# DIRECTIONS FOR THIS TASK
Copy out exactly the lines from the one containing "This screenshot has width=784, height=1552." through the end of the records, and no pictures.

# RECORDS SHOWN
#####

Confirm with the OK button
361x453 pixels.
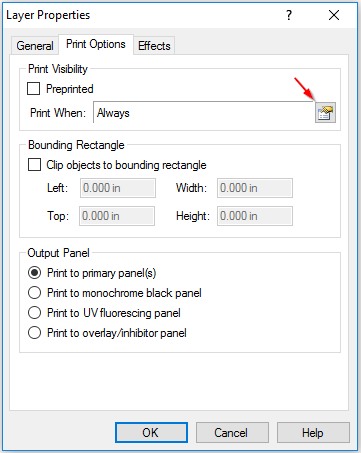[151, 433]
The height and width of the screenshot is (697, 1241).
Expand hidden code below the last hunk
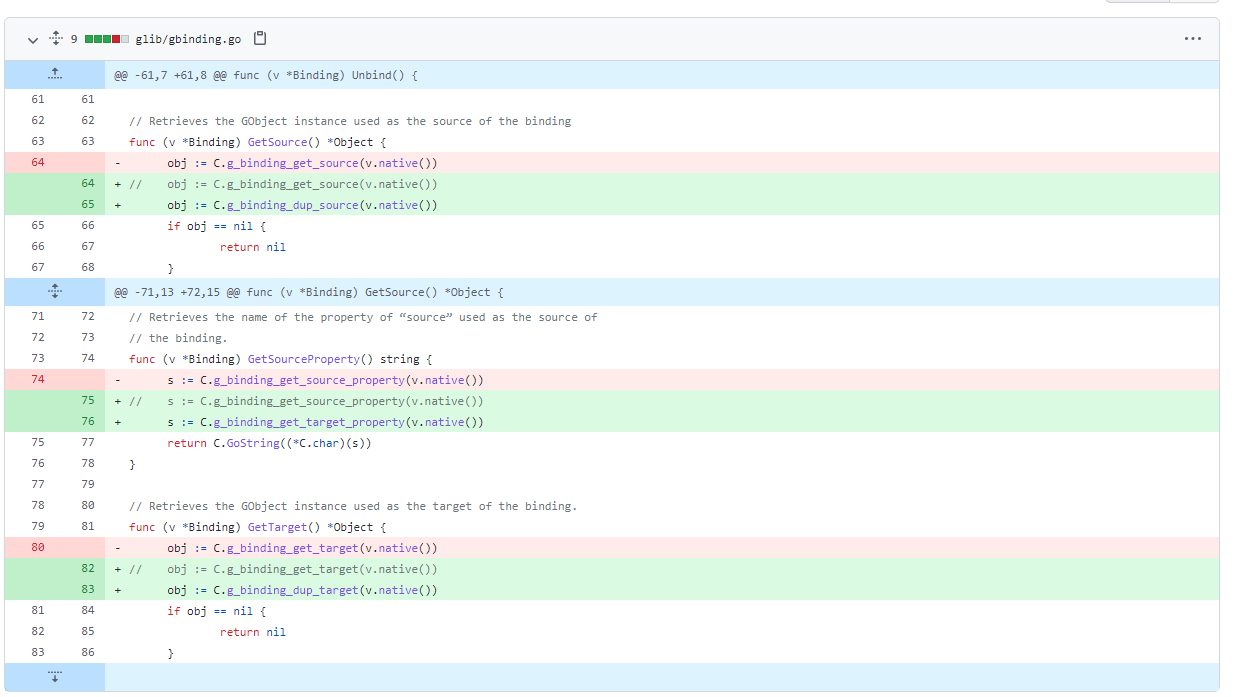click(x=55, y=677)
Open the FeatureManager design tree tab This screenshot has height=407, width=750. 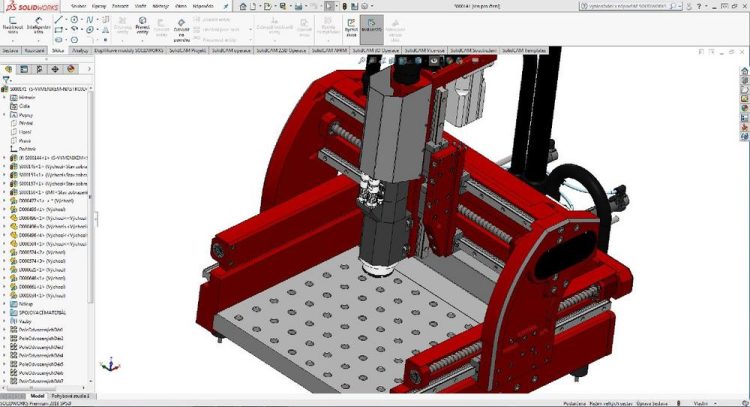pos(10,69)
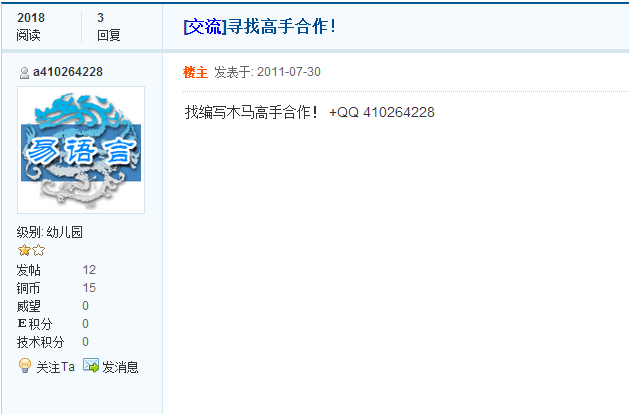This screenshot has width=629, height=414.
Task: Click the 3 回复 reply count
Action: coord(108,26)
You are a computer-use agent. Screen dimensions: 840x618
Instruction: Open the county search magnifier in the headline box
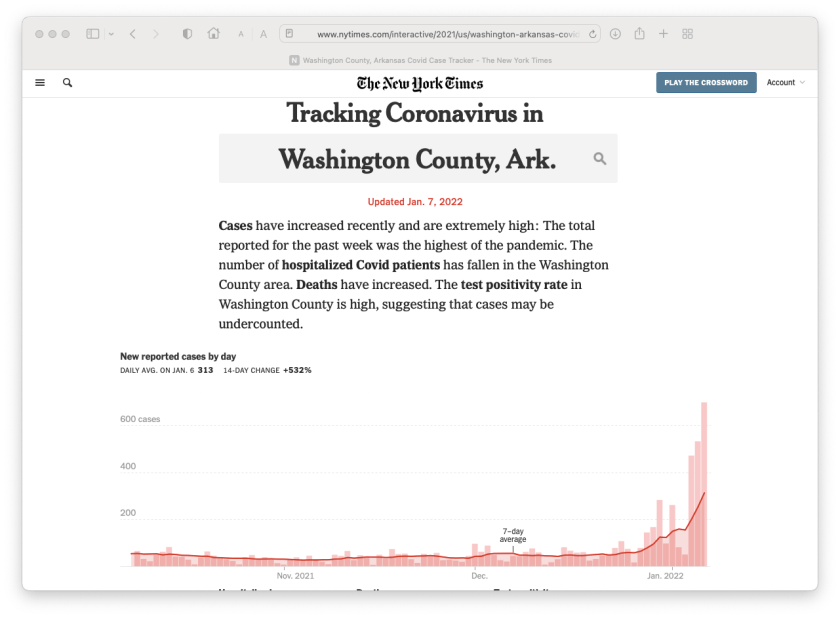click(600, 158)
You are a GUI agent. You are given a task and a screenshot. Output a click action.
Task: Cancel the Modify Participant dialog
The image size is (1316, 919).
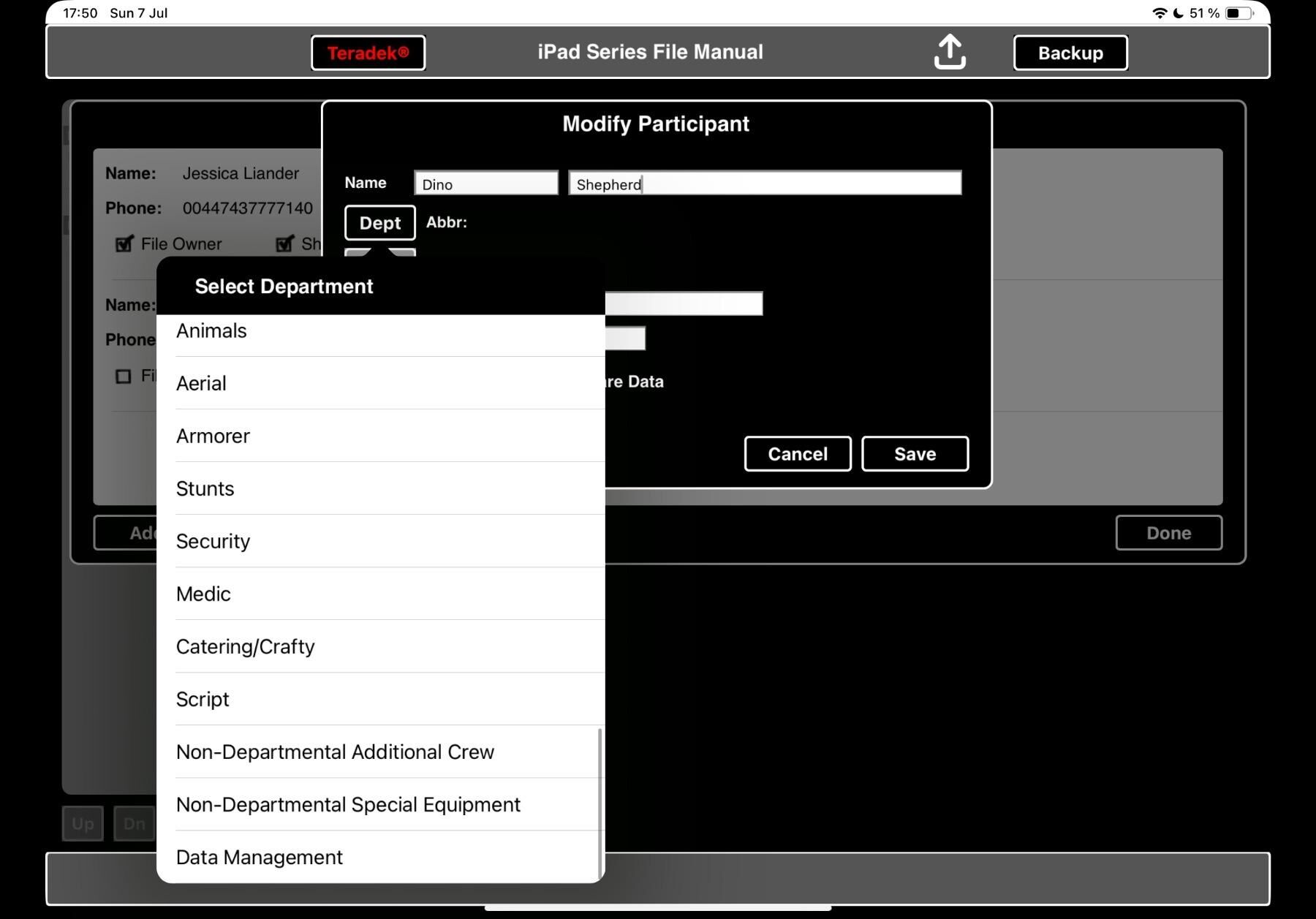[798, 454]
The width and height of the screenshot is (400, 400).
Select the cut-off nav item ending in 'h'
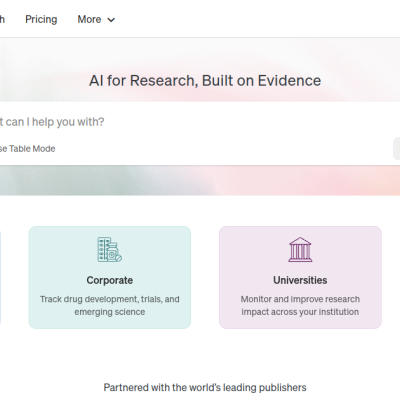click(x=2, y=19)
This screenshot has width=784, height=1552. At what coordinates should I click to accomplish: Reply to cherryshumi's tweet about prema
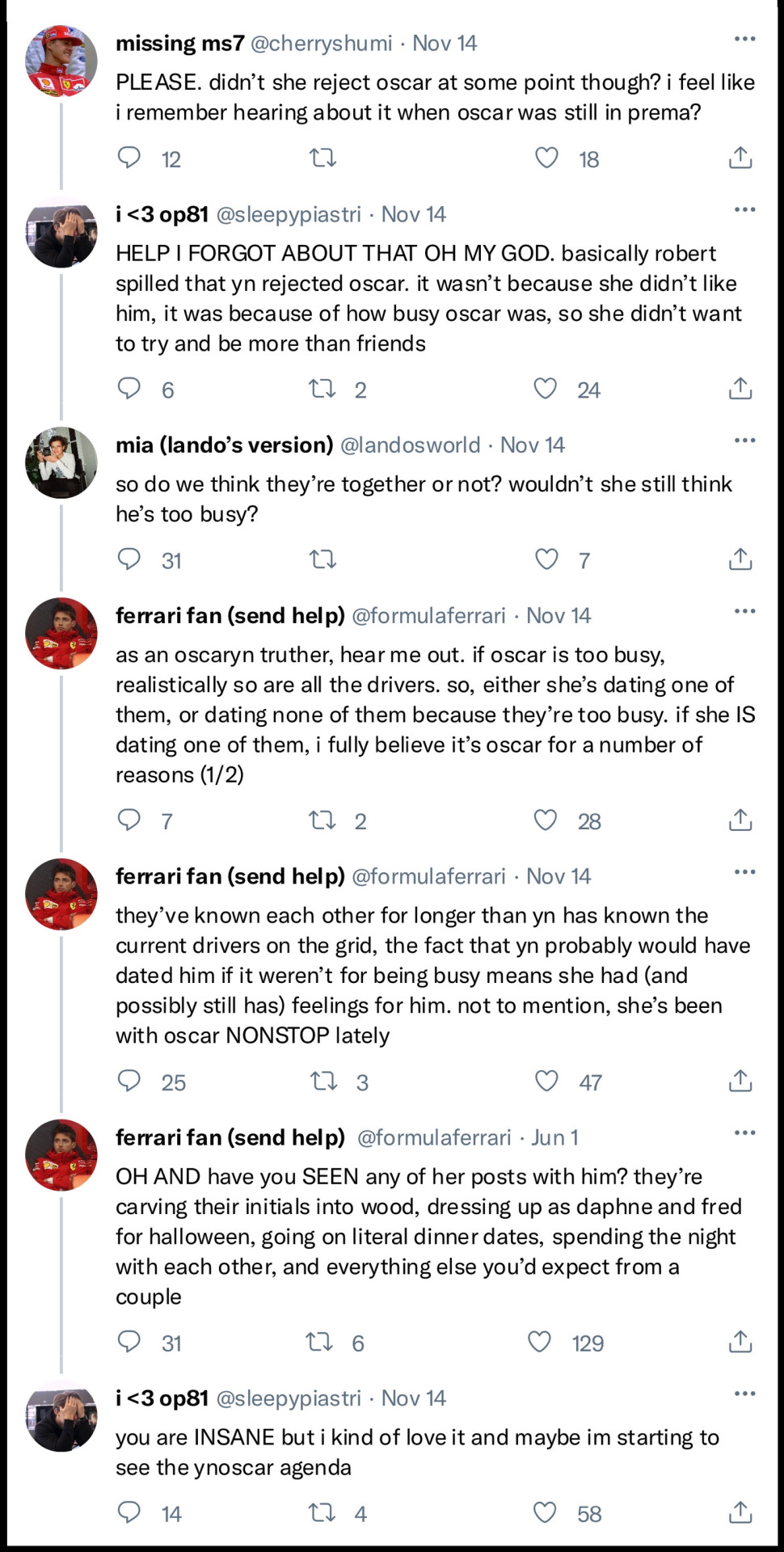(x=129, y=158)
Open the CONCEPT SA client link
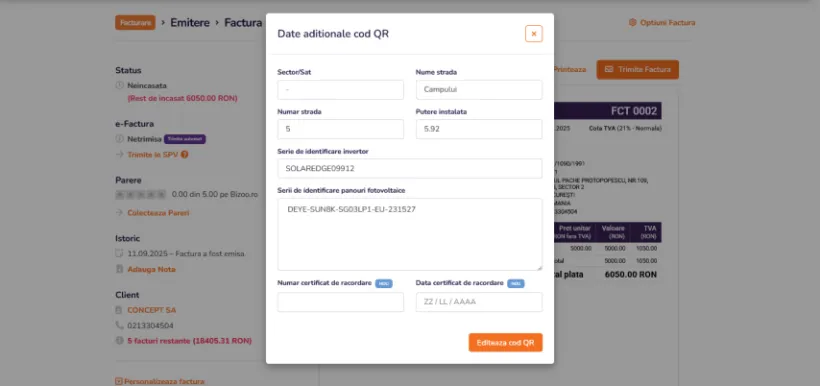This screenshot has height=386, width=820. [x=152, y=310]
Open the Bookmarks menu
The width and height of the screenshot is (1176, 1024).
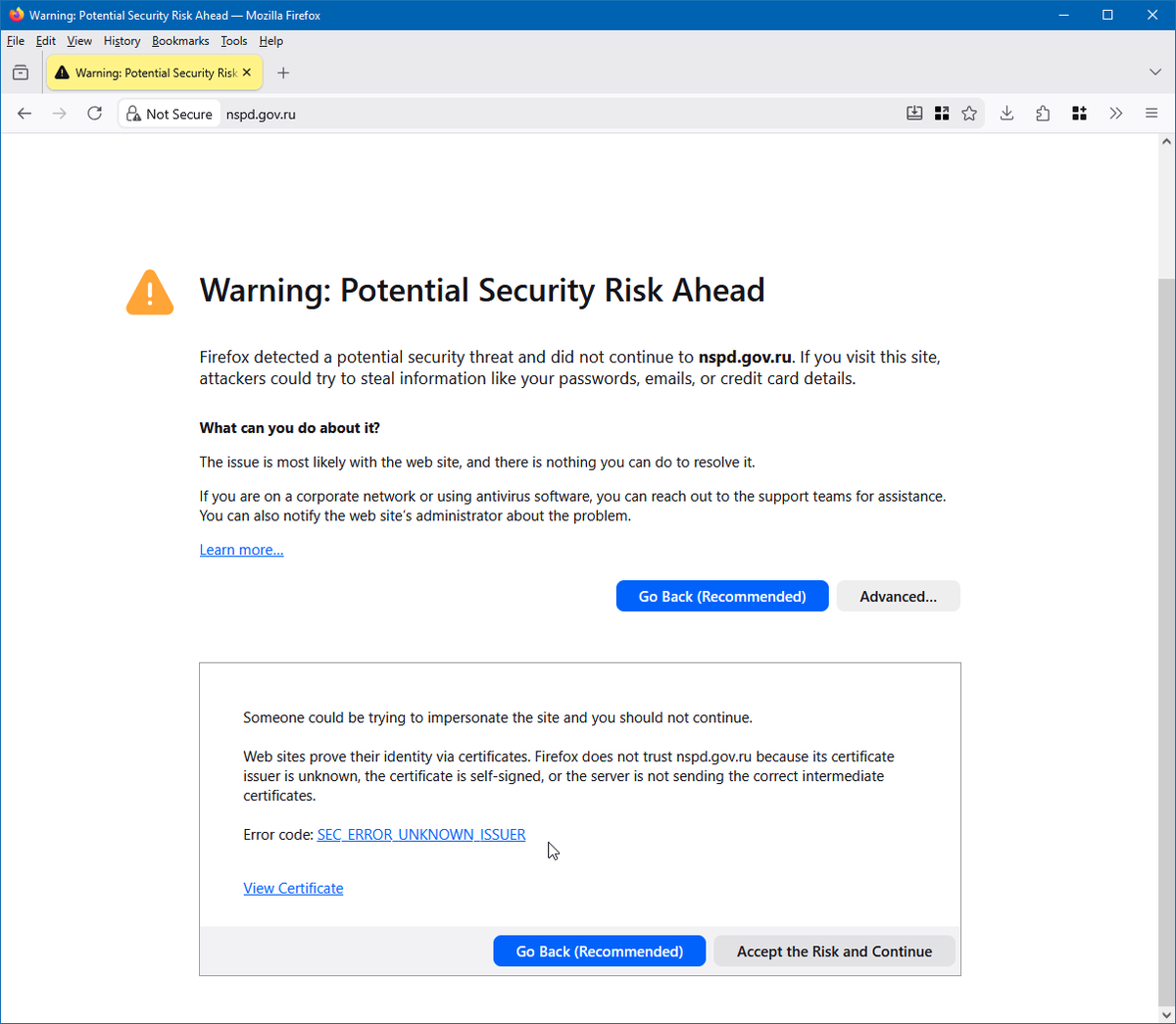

#####

# FINISHED EXERCISE
This screenshot has width=784, height=1552. At what coordinates should I click to accomplish: Reply to cherryshumi's tweet about prema
(x=129, y=158)
Open the CONCEPT SA client link
This screenshot has height=386, width=820. [x=152, y=310]
Open the Bookmarks menu
The width and height of the screenshot is (1176, 1024).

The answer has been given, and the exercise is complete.